The following are the most commonly operators[special squences] used for webscrapping and text mining.

![Capture.PNG](attachment:Capture.PNG)

## 3.1 Extract each character of a string

In [35]:
output = re.findall(r'.', 'One Piece')
print(output)

['O', 'n', 'e', ' ', 'P', 'i', 'e', 'c', 'e']


In [38]:
### The '\w' does not extracts white spaces

output_1 = re.findall(r'\w', 'One Piece')
print(output_1)

['O', 'n', 'e', 'P', 'i', 'e', 'c', 'e']


In [5]:
output_2 = re.findall(r'\w*', ' The King of the pirates')
print(output_2)

['', 'The', '', 'King', '', 'of', '', 'the', '', 'pirates', '']


In [6]:
### To exclude white spaces

output_3 = re.findall(r'\w+', 'The King of the pirates')
print(output_3)

['The', 'King', 'of', 'the', 'pirates']


## 3.3 Extract the first word

In [7]:
output_4 = re.findall(r'^\w+', 'The king of the pirates')
print(output_4)

['The']


## 3.4 Extract the last word

In [14]:
output_5 = re.findall(r'\w+$', 'The kind of the pirates')
print(output_5)

['pirates']


## 3.5 Extract the consecutive two characters without including the spaces

In [15]:
output_6 = re.findall(r'\w\w', 'The king of the pirates')

Set exercise ▸ Carry on the Python regular expression notebook from its final line of code. The lines that come next are not needed for anything here.

Data provided ▸
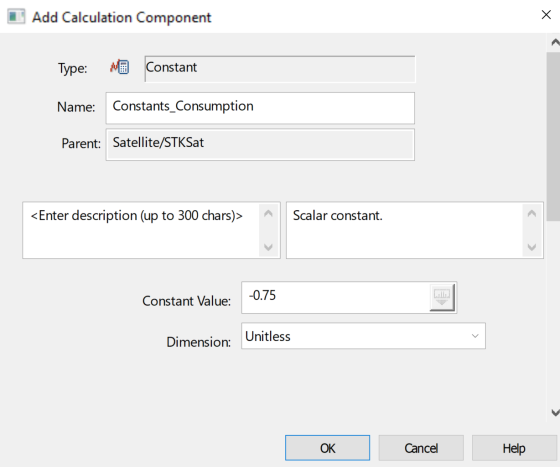Click the Constant type calculator icon
560x467 pixels.
120,67
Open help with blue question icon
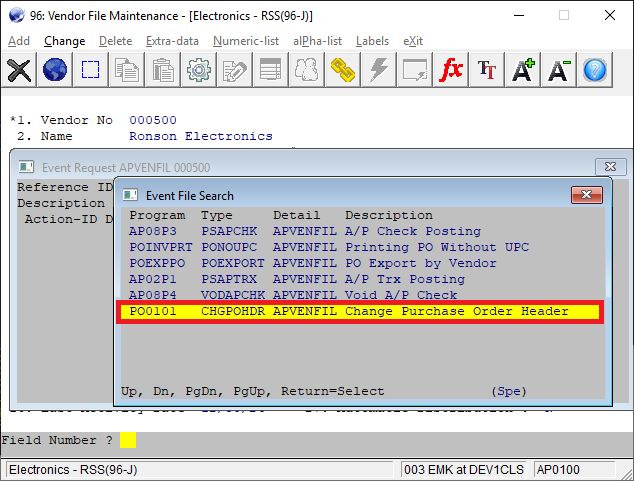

Output for this task ▸
print(output_6)

['Th', 'ki', 'ng', 'of', 'th', 'pi', 'ra', 'te']


## 3.6 Extract the consecutive two characters of the start of a word only

In [17]:
output_7 = re.findall(r'\b\w.', 'The king of the pirates')
print(output_7)

['Th', 'ki', 'of', 'th', 'pi']


## 3.7 Extract the domain name 

In [22]:
output_8 = re.findall(r'@\w+', 'abc.test@gmail.com, xyz@test.in, test.first@ymail.com, first.test@rest.biz')
print(output_8)

['@gmail', '@test', '@ymail', '@rest']


In [24]:
### to include .com part

output_9 = re.findall(r'@\w+.\w+', 'abc.test@gmail.com, xyz@test.in, test.first@ymail.com, first.test@rest.biz')
print(output_9)

['@gmail.com', '@test.in', '@ymail.com', '@rest.biz']


## 3.8 Extract only the domain name

In [25]:
output_10 = re.findall(r'@\w+.(\w+)', 'abc.test@gmail.com, xyz@test.in, test.first@ymail.com, first.test@rest.biz')
print(output_10)

['com', 'in', 'com', 'biz']


## 3.9 Extract the date 

In [26]:
output_11 = re.findall(r'\d{2}-\d{2}-\d{4}', 'Raj 34-34343 01-02-2023, Dhivi 43-43434 02-03-2023, Rahul 55-55555 03-03-2023')
print(output_11)

['01-02-2023', '02-03-2023', '03-03-2023']


In [27]:
### only extracting the year

output_12 = re.findall(r'\d{2}-\d{2}-(\d{4})', 'Raj 34-34343 01-02-2023, Dhivi 43-43434 02-03-2023, Rahul 55-55555 03-03-2023')
print(output_12)

['2023', '2023', '2023']


## 3.10 Extract words within []

In [28]:
output_13 = re.findall(r'[aeiouAEIOU]\w+', 'The king of the pirates')
print(output_13)

['ing', 'of', 'irates']


In [30]:
### There are words starting from the min to drop these use boundry

output_14 = re.findall(r'\b[aeiouAEIOU]\w+', 'The king of the pirates')
print(output_14)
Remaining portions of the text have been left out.